What’s the big deal:
Response has been so enthusiastic and demand has been so high that Lady Project is expanding into other cities. New Haven Lady Project launched in October. This month Boston Lady Project kicks off.
“As PVD got bigger, a lot of women reached out to us from other cities telling us that this would be ‘perfect’ in another city – New Haven, Austin, Burlington… We hope to see it grow all over the country – maybe even internationally? I think every city could use a place where women could feel inspired and meet someone new.”
Why that doesn’t make us nervous:
Barter has pledged that Lady Project Org, the umbrella nonprofit, and the annual Lady Project Summit will always remain in Rhode Island.

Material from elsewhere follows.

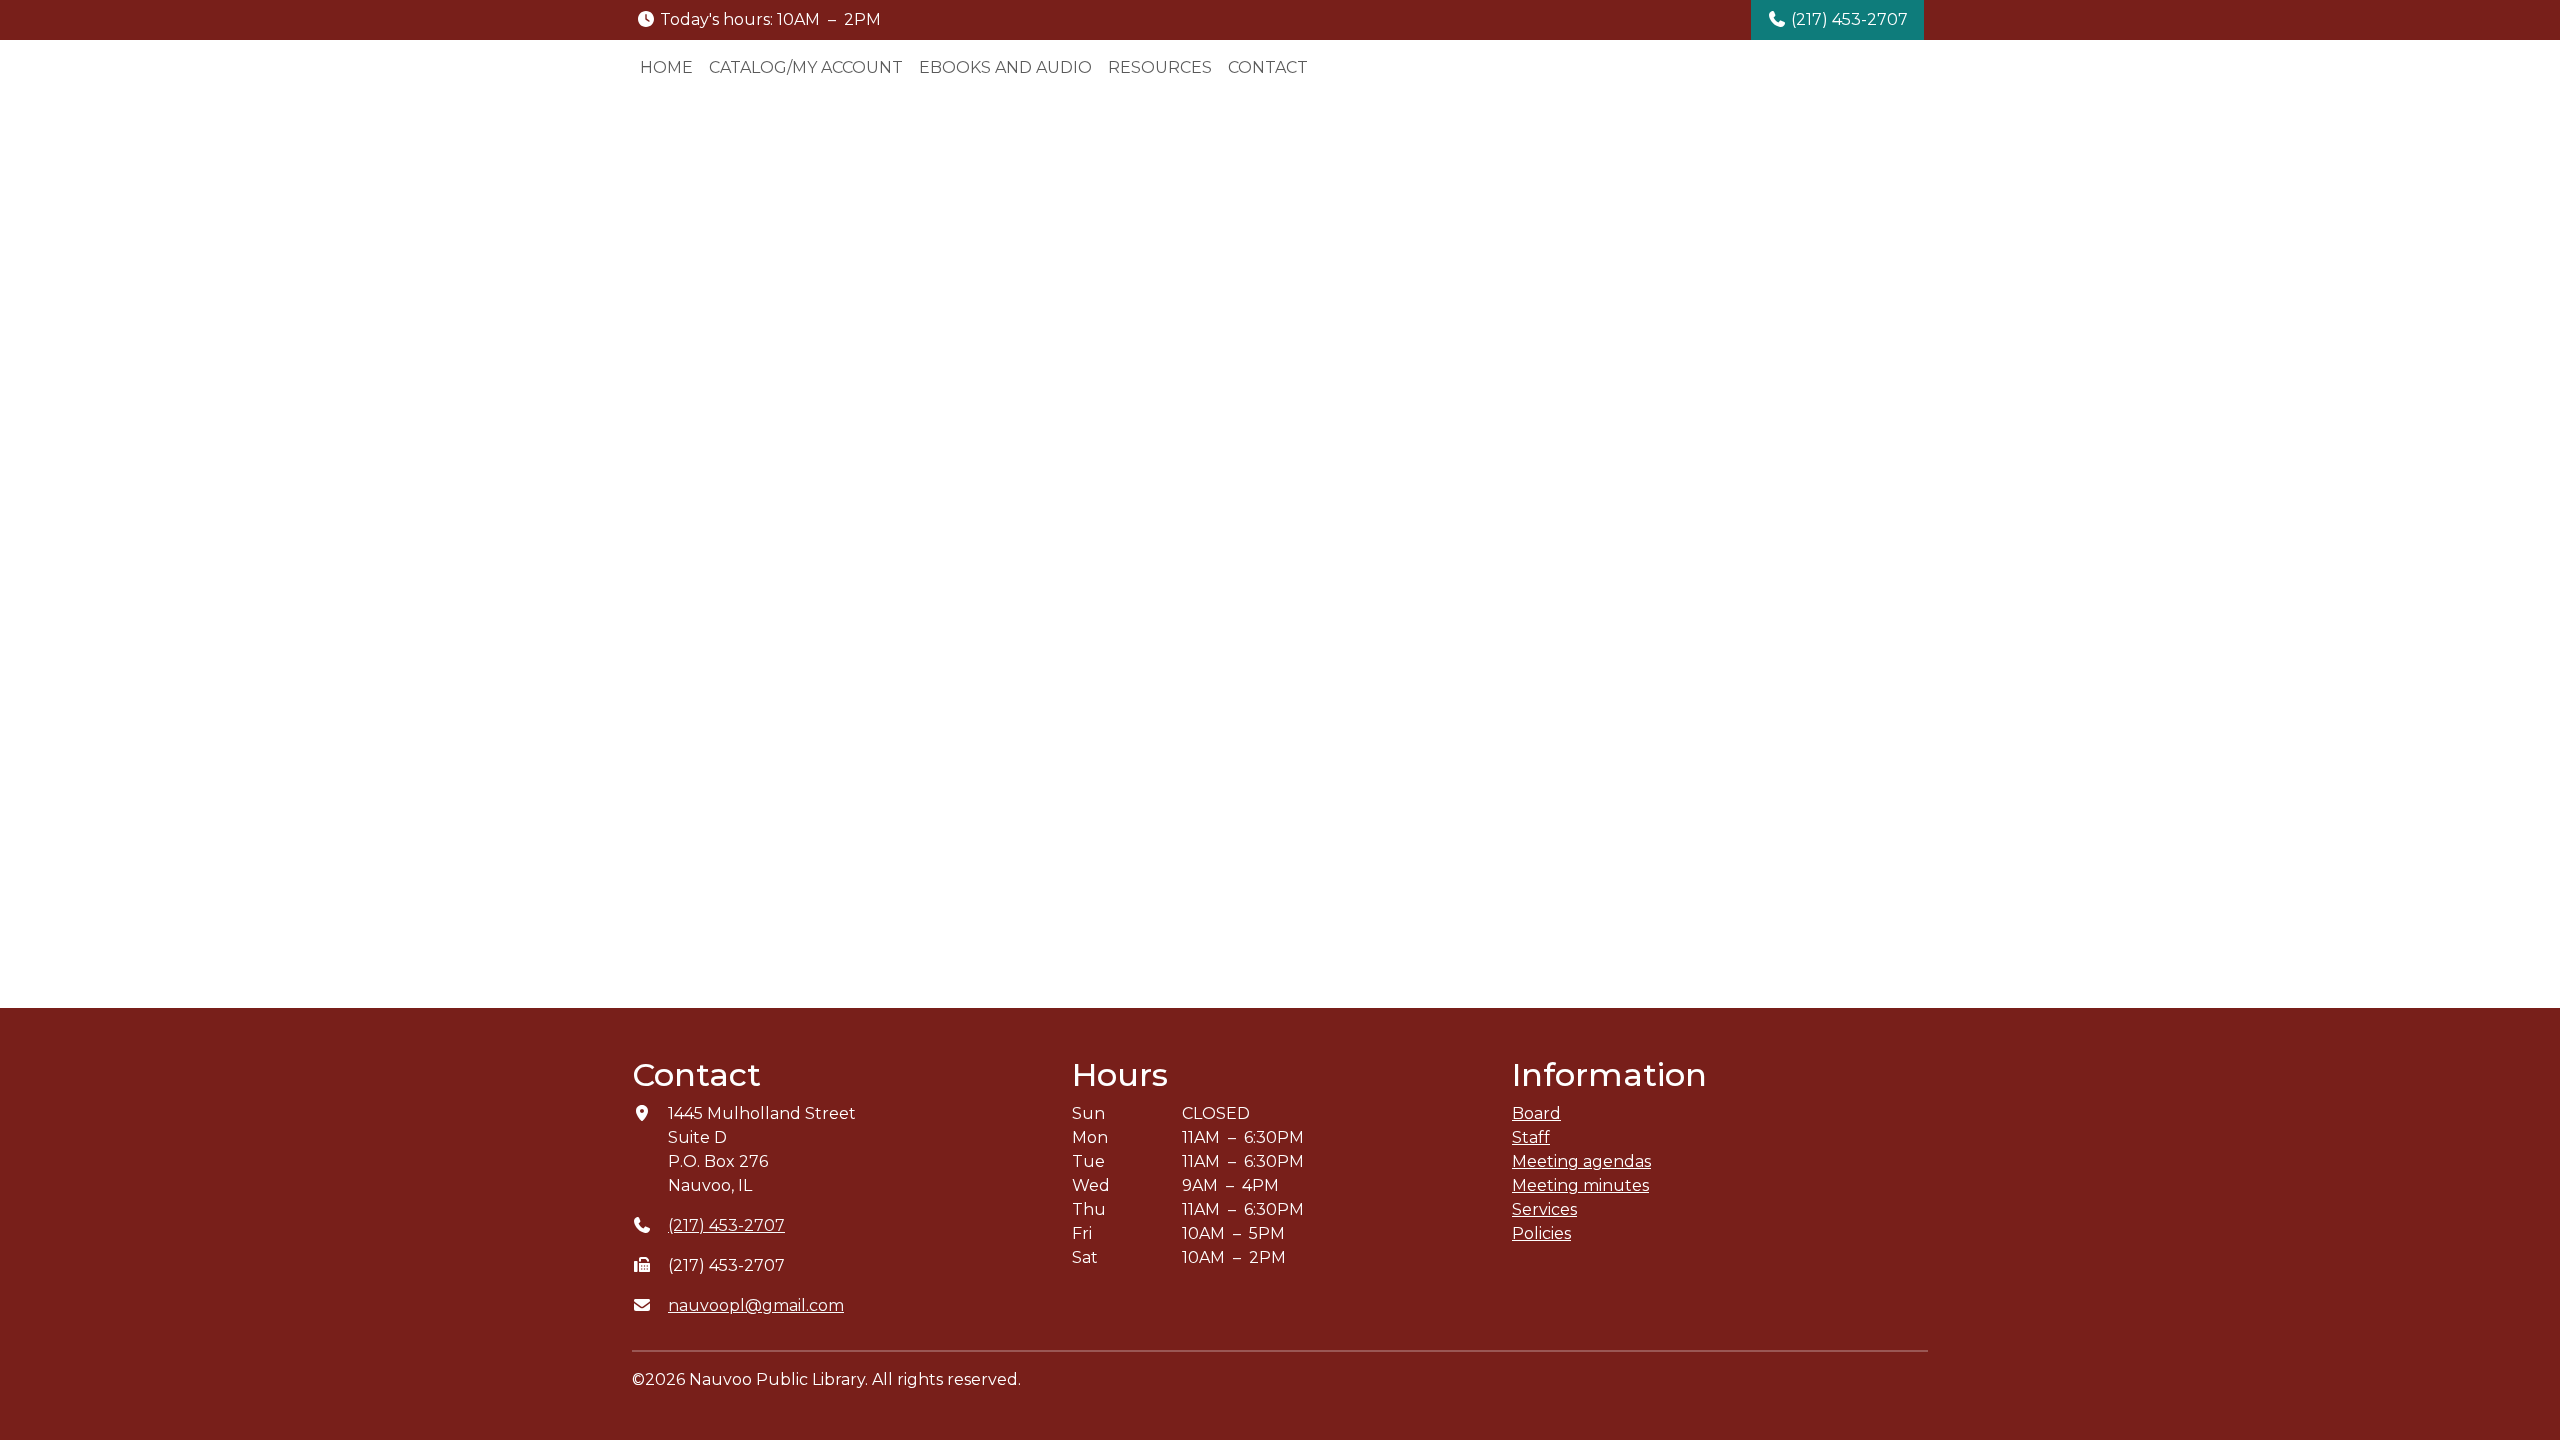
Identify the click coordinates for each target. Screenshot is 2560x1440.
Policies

On the role of social media in her (and others’) success:
“Social media evens the playing field and gives you an organic, intimate place to speak freely, meet others and spread a message. It makes a nonprofit with zero money on par with a big corporation with a million dollar social media budget.”
Barter is a Wisconsin native who came to Providence to attend JWU without ever having visited either. A post-graduation gig at WaterFire kept her here.

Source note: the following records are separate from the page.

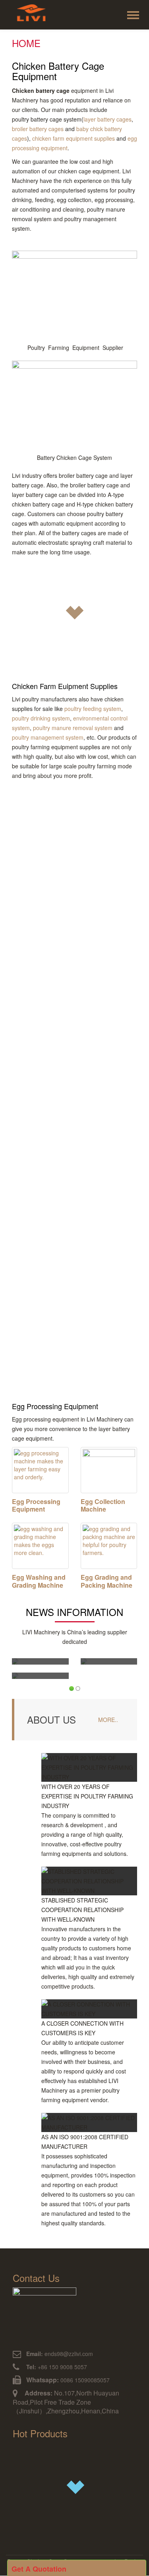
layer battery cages (107, 119)
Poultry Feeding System (59, 916)
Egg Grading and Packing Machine (106, 1581)
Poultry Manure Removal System (61, 1216)
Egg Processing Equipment (36, 1505)
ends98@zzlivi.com (59, 2354)
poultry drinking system (41, 718)
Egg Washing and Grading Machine (39, 1581)
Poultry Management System (54, 1317)
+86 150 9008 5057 (56, 2367)
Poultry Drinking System (60, 1018)
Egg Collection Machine (103, 1505)
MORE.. (108, 1720)
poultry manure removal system (72, 728)
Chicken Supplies (48, 814)
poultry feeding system (92, 709)
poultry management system (47, 737)
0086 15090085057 (85, 2380)
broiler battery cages (38, 129)
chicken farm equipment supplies (73, 138)
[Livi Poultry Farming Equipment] (32, 15)
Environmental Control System (57, 1115)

What Providence has to offer students:
“I take personal offense whenever I hear students say they ‘can’t find anything to do’ in Providence or purposely go home on the weekends. There is so much to do in Providence, and if we market it to students and make it student friendly, they are going to realize the opportunities they have while still in school and take advantage of the city they’re in.”
How to keep more students in the city after school:
“I think the biggest thing is getting students connected while in school; programs like College Leadership RI and internships allow students to make connections and be part of something in the city that’s outside of their school and immediate circle. I am in Providence because of the connections I made in college and didn’t want to ‘start over’ somewhere else, when I had such a great foundation in RI.”
Her advice to budding entrepreneurs in Providence:
“If you have an idea you just need to run with it, because there are so many resources here and so many people willing to help you. I feel it’s a disservice to Providence to not even try. It’s only going to help us more to give everyone more options.”
On getting women more involved in leadership:
“We had an event at the State House where we invited three prominent women in office. And they all had a similar thought: ‘Why not me?’ And that’s what women in all industries need to ask themselves. Why not me for school board? Why not me to open this business? Why not me to be the president of this board? The opportunities are everywhere, from the boardroom to the PTA to your job. It’s up to women to encourage and support each other and take risks… When one person succeeds, we all succeed.”